Understanding Autism During Confusing Times

With everything going on around the world right now, it is more important than ever to acknowledge Autism Awareness Month. Every April is a time for us to appreciate someone we know who has been diagnosed with Autism. Autism comes in countless shapes and sizes as symptoms look different for everyone. No matter the symptoms, every individual with Autism works hard to understand and perform daily tasks. The puzzle pieces of life are scattered even further than usual during the COVID-19 outbreak. It takes endless support to bring these pieces back together. 

stack of jigsaw puzzle pieces

As the sister of someone with Autism, I have seen first-hand how hard adjusting to new rules and routines are. Going from being active in school, playing outside, and going shopping to being limited to the driveway is a new lifestyle that can be extremely difficult to explain to someone who struggles with day-to-day activities as it is. My brother Christian asks countless questions to my family about when school will restart, and what exactly is wrong. What makes it even more difficult is that we do not even have the answers to give sometimes. The world is in a slump and the Autism community is not left out. They are just as aware as we are.

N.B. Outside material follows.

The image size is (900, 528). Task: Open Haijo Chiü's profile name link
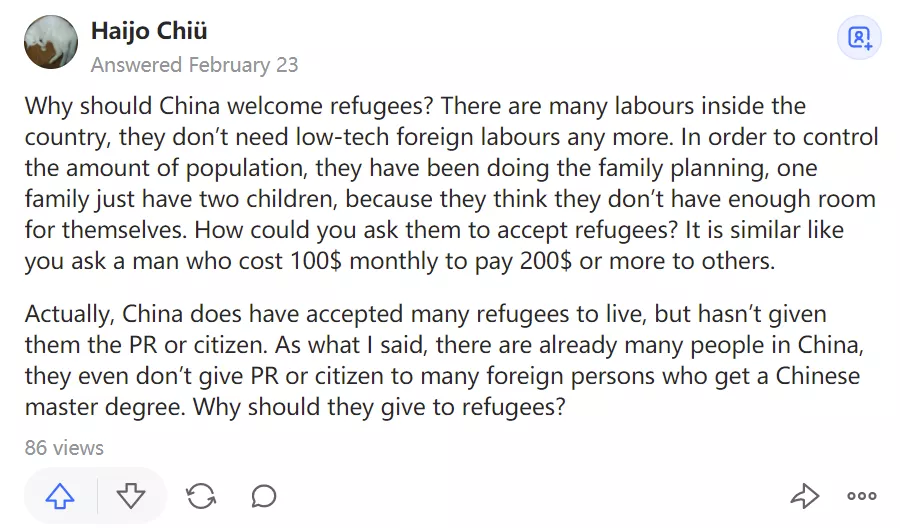click(x=150, y=30)
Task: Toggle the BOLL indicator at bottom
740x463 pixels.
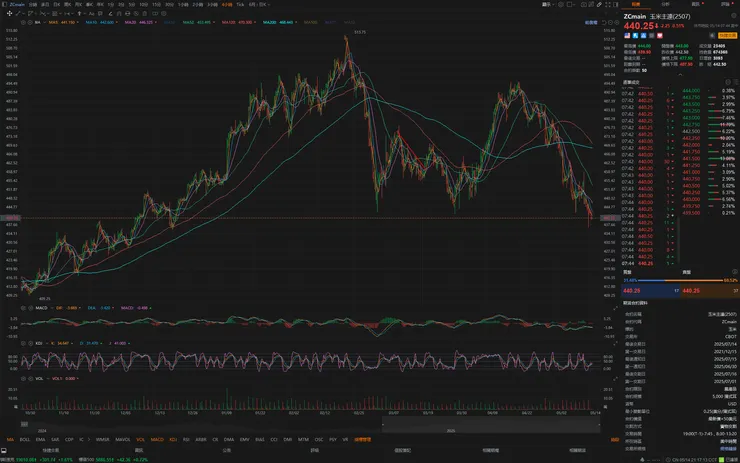Action: coord(25,439)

It is so easy to get caught up in the obvious stressors such as work and school without even realizing the emotional stress on those who cannot communicate it to us. During a time where we need each other the most, we cannot forget to check in on individuals who may not be able to verbalize their distress or sadness. 

neon sign saying think about things differently

The most important things to remember here are acceptance and patience. If you or someone you know is a part of the Autism community in any way, send love as this is the time to embrace their curious minds. I know my brother, just like everyone else, misses their life of seeing friends every day and being active in the community. We have been working hard at home to keep Christian on a schedule that holds him accountable for chores, schoolwork, and socializing. It is just as important as usual to keep those who have Autism involved and engaged and not pushed to the side. Even though April only lasts 30 days, Autism acceptance stretches on forever.